"If my hijab can't be this visible—I'm not showing up."
halima aden
Credit: Jacopo Raule / Contributor, Getty Images

In a set of Instagram Story posts uploaded to her account on November 25th, Halima Aden, the first model to appear in a hijab and burkini in the Sports Illustrated Swimsuit Issue, said that she will be distancing herself from the modeling industry. Aden, a Somali-American from Minnesota (and Miss Minnesota semi-finalist), wrote that her modeling work often clashed with her religious beliefs and she felt as though she had to compromise her comfort and personal belief system when working within the fashion world.

"They could call me tomorrow and not even for $10 million would I ever risk compromising my hijab ever again," Aden wrote in one of her Story posts, per CNN, calling the challenges she faced a "toxic mess called fashion." She also noted that she has decided to quit walking runway shows for fashion months altogether, noting "that's where all the bad energy came from."

The Instagram account @Diet_Prada reposted Aden's Story from the 25th in which she recounted how she was forced to be someone else to fit what the industry wanted. Rihanna's Fenty Beauty was one of the few brands that let her wear the hijab she brought to set—the one that she felt most comfortable in.

"I used to justify a LOT," Aden wrote in following posts. "As if we ever needed these brands [like American Eagle, which sells a denim hijab] to represent Hijabis. THEY need US...But I was just so desperate back then for any "representation" that I lost touch with who I was."

In a series of photos from various fashion shoots, Aden pointed out how her hijab was often replaced for a less-conservative headscarf, which is not technically a hijab. "I should have just politely declined this because where is the HIJAB?" she captioned a photo of herself dressed as Vermeer's "The Girl with a Pearl Earring."

Aden wrote that she was thrilled to be able to participate at the time of these shoots, but now, looking back, she realized the cost to do so may have been too much. "I should have said...'go back to the drawing board. Where's my scarf? The one that covers my chest!' The truth is I was very UNCOMFORTABLE. This just ain't me."

"I remember wanting to be the 'hot hijabi' as if that didn't just defeat the whole purpose," she wrote. "I had to make those mistakes to be the role model you all can trust," Aden added, noting that she had no one before her paving the way for Hijabi models.

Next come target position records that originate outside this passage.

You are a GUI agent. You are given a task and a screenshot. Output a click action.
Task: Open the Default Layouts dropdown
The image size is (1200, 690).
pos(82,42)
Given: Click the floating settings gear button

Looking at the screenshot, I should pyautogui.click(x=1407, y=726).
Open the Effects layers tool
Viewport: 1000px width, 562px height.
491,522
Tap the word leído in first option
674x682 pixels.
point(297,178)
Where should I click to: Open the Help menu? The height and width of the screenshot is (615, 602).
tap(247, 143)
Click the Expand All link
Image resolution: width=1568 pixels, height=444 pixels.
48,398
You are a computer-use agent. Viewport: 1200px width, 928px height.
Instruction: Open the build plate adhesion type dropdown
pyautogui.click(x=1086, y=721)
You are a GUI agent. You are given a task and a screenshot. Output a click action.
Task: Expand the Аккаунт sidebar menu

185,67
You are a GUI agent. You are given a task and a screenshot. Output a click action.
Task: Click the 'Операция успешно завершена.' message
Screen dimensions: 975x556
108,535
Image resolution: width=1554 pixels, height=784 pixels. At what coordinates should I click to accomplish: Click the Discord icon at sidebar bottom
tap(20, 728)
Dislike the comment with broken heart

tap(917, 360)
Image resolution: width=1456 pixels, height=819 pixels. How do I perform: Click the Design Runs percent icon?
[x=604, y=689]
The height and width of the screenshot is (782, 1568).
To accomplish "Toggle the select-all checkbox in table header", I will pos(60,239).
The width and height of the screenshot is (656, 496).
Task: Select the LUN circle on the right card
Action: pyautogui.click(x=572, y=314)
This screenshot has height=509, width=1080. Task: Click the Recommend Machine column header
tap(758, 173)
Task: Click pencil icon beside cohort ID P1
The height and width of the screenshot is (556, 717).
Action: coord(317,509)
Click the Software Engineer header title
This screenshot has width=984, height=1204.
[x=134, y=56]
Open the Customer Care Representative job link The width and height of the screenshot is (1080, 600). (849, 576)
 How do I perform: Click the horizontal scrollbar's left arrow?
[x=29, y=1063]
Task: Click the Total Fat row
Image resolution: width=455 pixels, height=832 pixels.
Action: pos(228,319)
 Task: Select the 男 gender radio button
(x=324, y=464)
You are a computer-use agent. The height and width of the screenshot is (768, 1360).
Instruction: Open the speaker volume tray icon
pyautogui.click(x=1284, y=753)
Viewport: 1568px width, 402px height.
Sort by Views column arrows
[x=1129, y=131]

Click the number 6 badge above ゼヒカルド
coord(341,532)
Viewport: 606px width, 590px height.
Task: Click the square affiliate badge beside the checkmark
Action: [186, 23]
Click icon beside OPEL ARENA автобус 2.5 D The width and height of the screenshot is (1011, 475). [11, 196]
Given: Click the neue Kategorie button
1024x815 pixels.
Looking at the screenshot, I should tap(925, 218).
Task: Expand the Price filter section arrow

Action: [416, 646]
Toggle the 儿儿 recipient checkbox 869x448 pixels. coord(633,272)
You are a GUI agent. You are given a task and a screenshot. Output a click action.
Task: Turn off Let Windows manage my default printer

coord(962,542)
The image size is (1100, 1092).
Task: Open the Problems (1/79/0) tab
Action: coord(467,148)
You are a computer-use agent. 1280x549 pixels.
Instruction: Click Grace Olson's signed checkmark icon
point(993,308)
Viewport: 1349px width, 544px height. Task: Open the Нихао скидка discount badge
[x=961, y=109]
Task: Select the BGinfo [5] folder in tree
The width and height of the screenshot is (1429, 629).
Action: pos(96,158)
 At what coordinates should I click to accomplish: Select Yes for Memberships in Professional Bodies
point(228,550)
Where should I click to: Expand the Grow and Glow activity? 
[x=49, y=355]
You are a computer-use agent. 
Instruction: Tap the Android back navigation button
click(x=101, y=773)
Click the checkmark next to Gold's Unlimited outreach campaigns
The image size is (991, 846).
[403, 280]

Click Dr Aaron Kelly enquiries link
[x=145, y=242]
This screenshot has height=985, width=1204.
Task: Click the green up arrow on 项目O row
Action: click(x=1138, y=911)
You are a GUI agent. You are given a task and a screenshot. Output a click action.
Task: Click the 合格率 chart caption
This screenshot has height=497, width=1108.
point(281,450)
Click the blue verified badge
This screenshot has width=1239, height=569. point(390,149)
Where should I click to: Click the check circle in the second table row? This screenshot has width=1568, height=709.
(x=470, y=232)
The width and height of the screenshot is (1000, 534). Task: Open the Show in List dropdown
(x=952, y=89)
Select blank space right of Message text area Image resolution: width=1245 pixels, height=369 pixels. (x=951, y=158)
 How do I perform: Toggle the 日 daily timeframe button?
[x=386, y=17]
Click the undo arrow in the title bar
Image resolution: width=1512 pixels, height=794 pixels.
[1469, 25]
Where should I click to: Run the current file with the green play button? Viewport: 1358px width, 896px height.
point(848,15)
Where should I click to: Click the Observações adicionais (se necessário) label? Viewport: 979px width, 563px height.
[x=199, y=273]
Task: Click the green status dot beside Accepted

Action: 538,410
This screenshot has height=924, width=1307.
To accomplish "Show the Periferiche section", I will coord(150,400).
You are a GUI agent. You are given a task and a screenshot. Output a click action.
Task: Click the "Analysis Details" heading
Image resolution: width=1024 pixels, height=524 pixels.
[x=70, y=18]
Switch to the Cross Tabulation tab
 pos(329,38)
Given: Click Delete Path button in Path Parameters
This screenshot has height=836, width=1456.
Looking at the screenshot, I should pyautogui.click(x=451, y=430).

She wrote, "I did good, but that isn't enough. We gotta have these conversations in order to change the system truly."

Aden has dedicated a highlight on her Instagram page to her hijab story and how she plans to move forward with her activism and career. She's not done with the fashion world completely, but she's building a new foundation on which the industry can build on. "If my hijab can't be this visible—I'm not showing up," she wrote in her Story. "This is the standard moving forward if you want to work with me. Come correct or don't come at all."

No one should ever be made to change their religious garb or personal comfort and beliefs just to fit an industry standard. Those standards should be reexamined and retrofitted for individual people and their individual ways of living.